They suggest that they add the word vectors in the sentence. But it seems to me that that would make the result independent of the order of words (i.e. "when does Tesco open?" and "Open Tesco when does" are the same). I thought I had tested that and it didn't work but actually I just tried saying "Tesco open does when?" to Alexa and it said "Sorry, I don't have the business hours for Tesco". Inconclusive I'd say but interesting anyway!
yeah you're quite right, intents are built with a bag of words model & doesn't take order into account. Entity extraction does though. If you find a case where word order is really important for getting intents right I'd love to know about it! We could find a way to make that work.
The bot I have been working on uses bag of words and n-grams to identify intents. Useful for when someone says something that may have multiple entities of the same type. For instance a journey start and end point. Can use the "from" and "to" words match better. Also very useful when training on phrases that are very similar such as FAQ questions which often have the same words but the order and one or two keys words is super important to get the right match.

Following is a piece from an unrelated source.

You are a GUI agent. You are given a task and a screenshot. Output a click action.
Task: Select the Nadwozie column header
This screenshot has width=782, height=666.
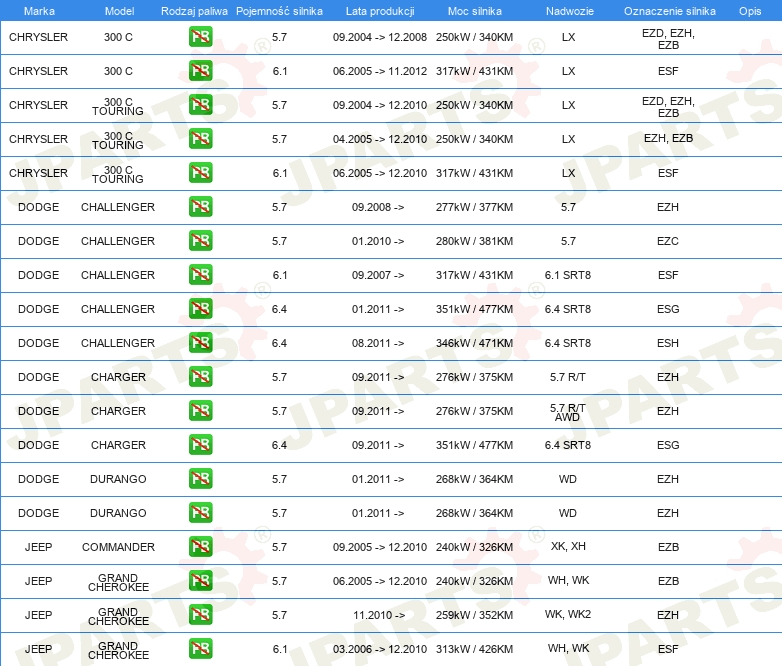point(568,10)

It's the "conversation" part that is really tricky... I have been working on a bot for a large Corp for the last few months and we have been using Inkle's Ink narration/dialog engine for this. Works very well. They let me open source the framework: https://github.com/rabidgremlin/Mutters it uses OpenNLP for intent identification and NER, Ink for conversation state and "scripting"
This is interesting, I've been using LUIS for some time now and an open source alternative - especially one that is drop-in API compatible - is very welcome.
However I can't find any information in the docs on how comparable the results are (i.e. does it have built-in date and time entity recognition like LUIS?). Most importantly: what languages does this support? All examples are in english-only. Is it even language aware, or do you train a model in any language? I'd be very interested if this were to support languages that LUIS does not have (like my language: Dutch)
Currently it supports english and german. In general we need a word embedding for each language. If that has been created by someone else, it's rather easy to integrate new languages.
currently there are no built-in entities like dates, times, locations etc. But really keen to set up a way for users to share models, and that would definitely include these things as well
Looks like an interesting project, based on skilearn and spaCy. The project provides some simple training files for the domain of asking about restaurants.
It would be useful to also have very large training data sets available.
That said, from my experience, you can get surprisingly far with simple systems; for instance, queread[2] relies on graph learning and statistics.